DATA PROVIDED:
○ ○ ○ ○

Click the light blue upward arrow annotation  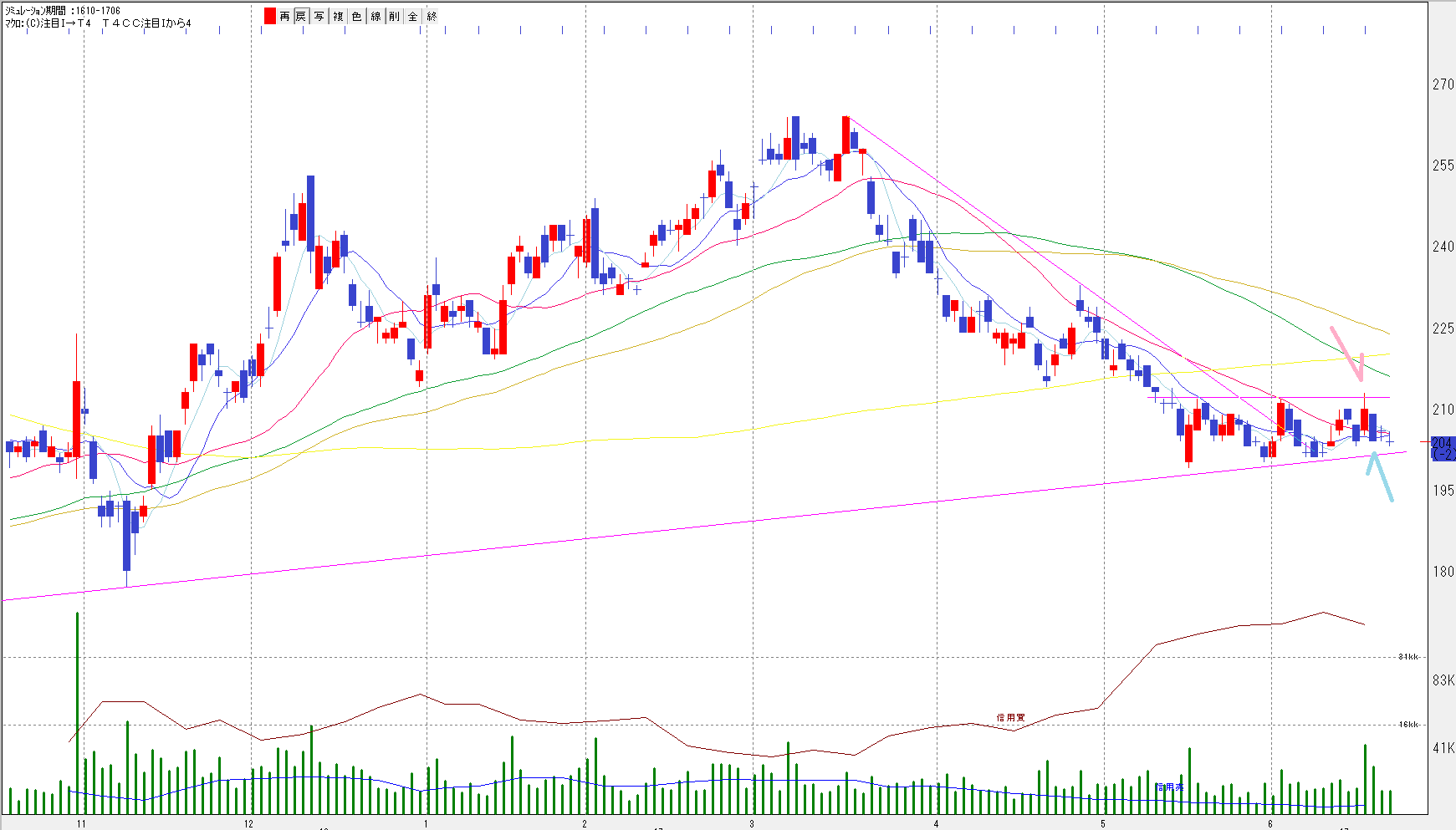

○ ○ ○ ○

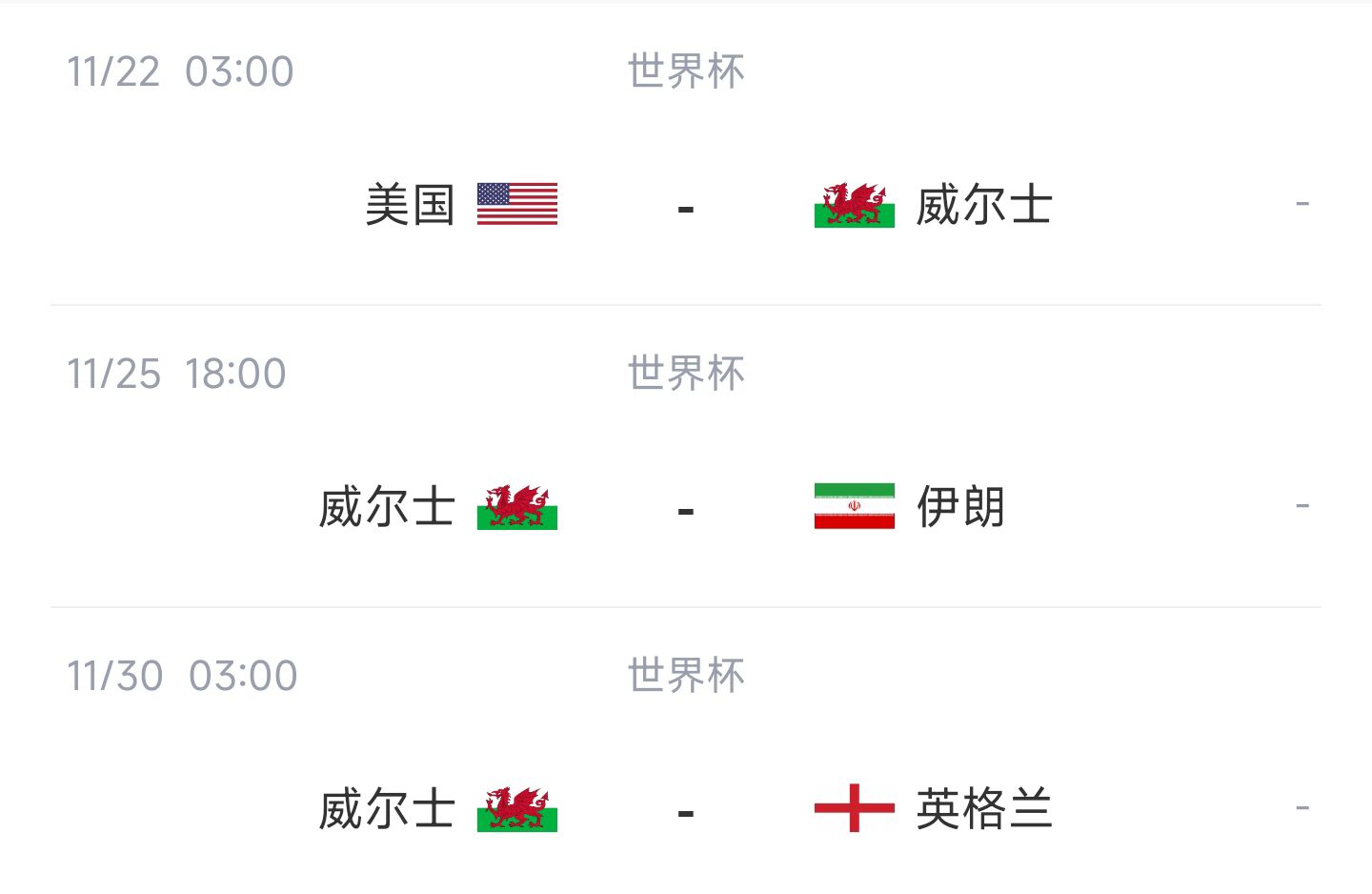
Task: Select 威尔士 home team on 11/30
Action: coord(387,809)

○ ○ ○ ○

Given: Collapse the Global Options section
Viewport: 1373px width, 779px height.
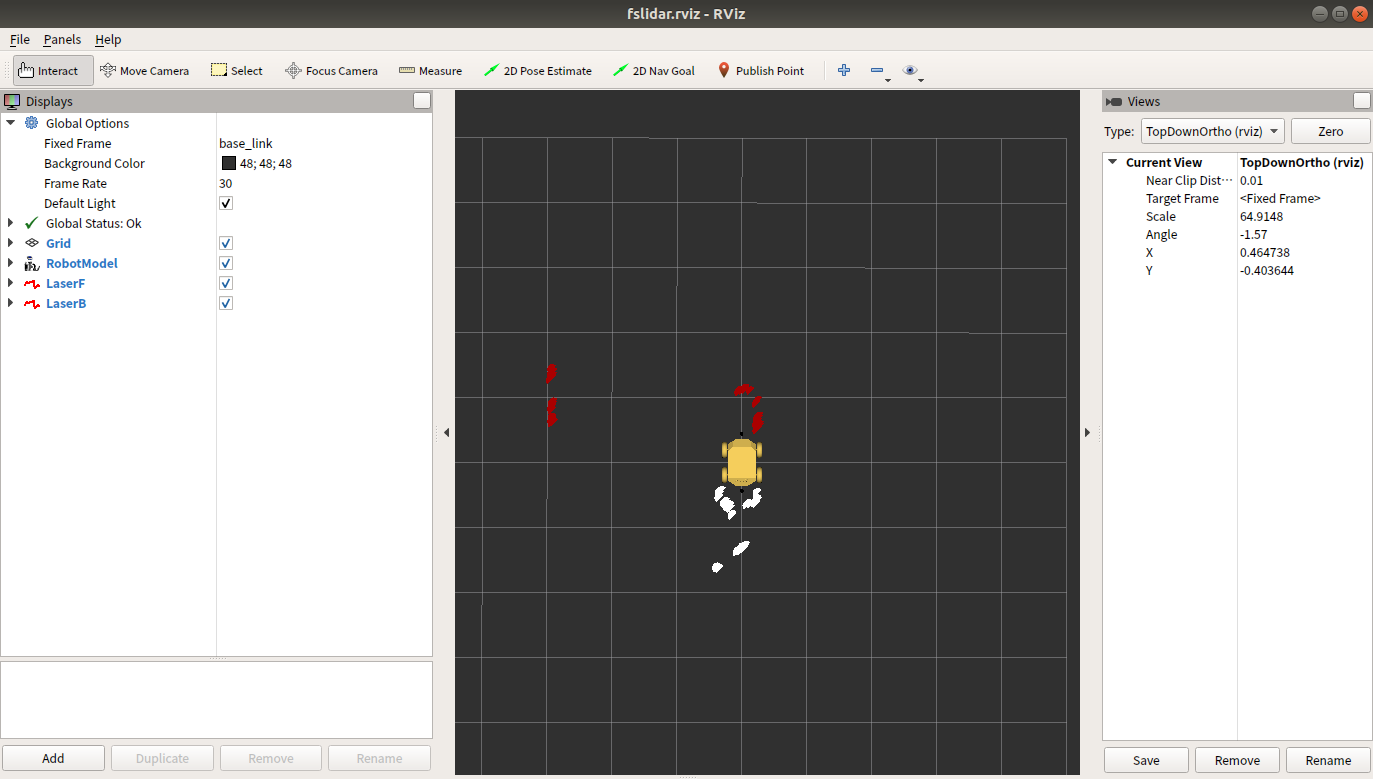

○ ○ ○ ○

TASK TO COMPLETE:
Give back the records above exactly, limited to the lines between the one holding "Given: Collapse the Global Options section" and the one holding "Viewport: 1373px width, 779px height.", inclusive.

EXERCISE OUTPUT:
Given: Collapse the Global Options section
Viewport: 1373px width, 779px height.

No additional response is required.